• [BRIEF]:
Of all the lines in the records below, copy only those that contain the string "Task".

• [Stored items]:

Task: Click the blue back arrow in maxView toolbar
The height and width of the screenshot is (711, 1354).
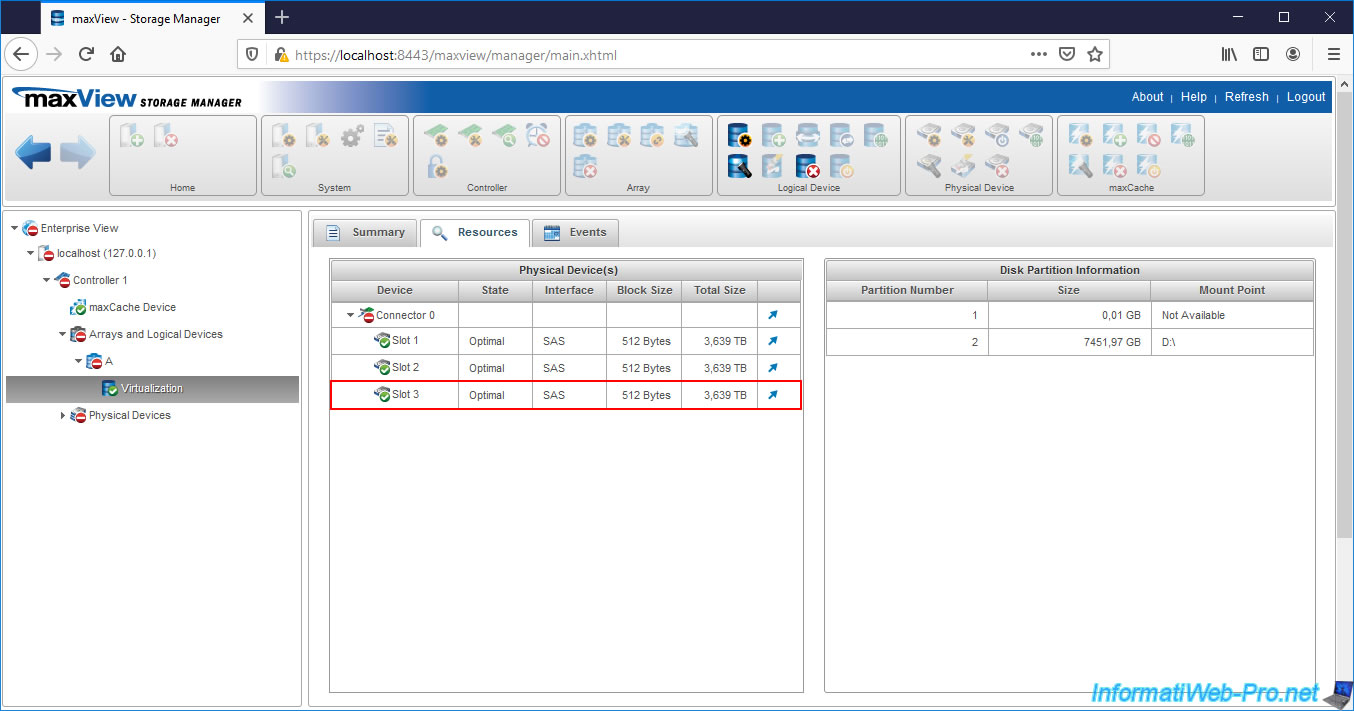Action: (33, 153)
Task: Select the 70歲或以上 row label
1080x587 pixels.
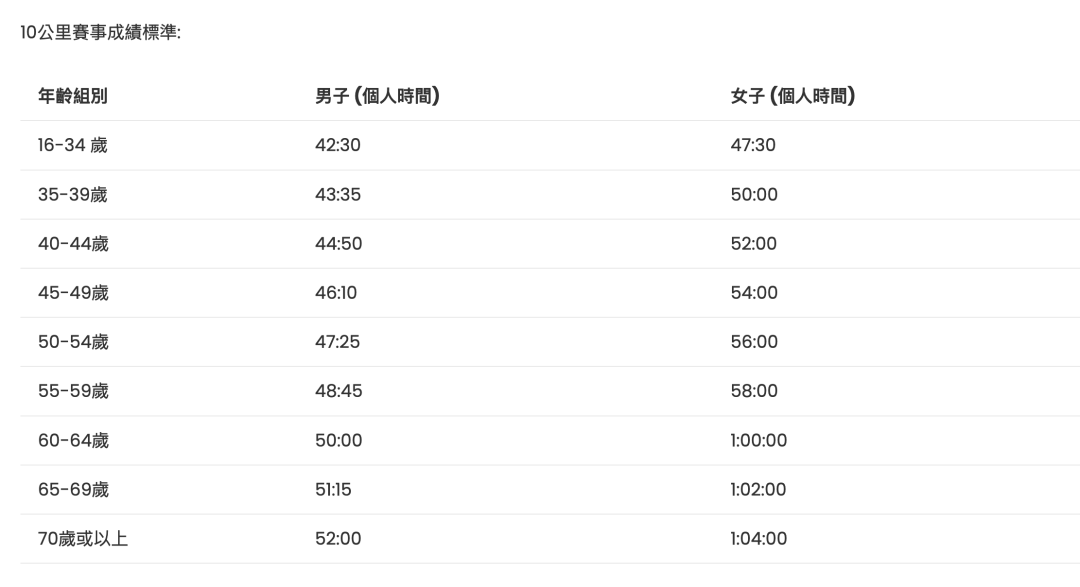Action: pyautogui.click(x=83, y=538)
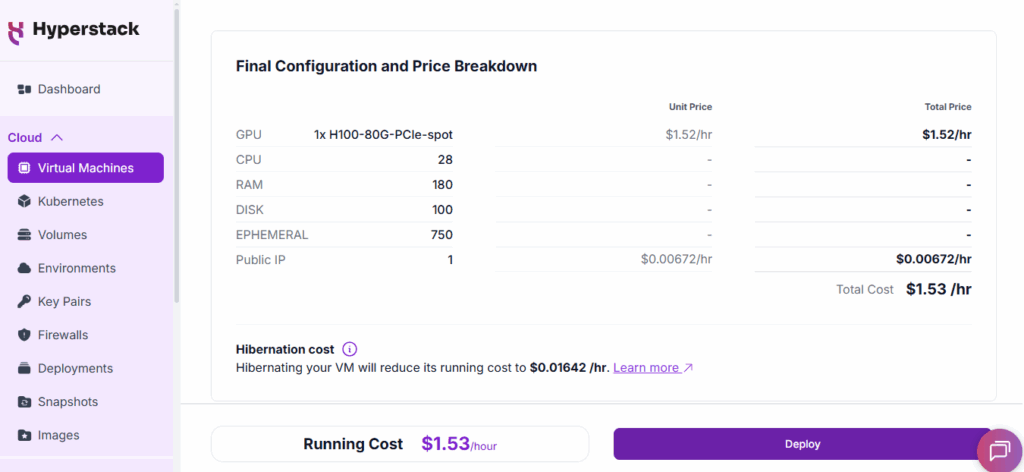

• [ANSWER TO THIS PROBLEM]:
Task: Click the blue back arrow in maxView toolbar
Task: Select the 70歲或以上 row label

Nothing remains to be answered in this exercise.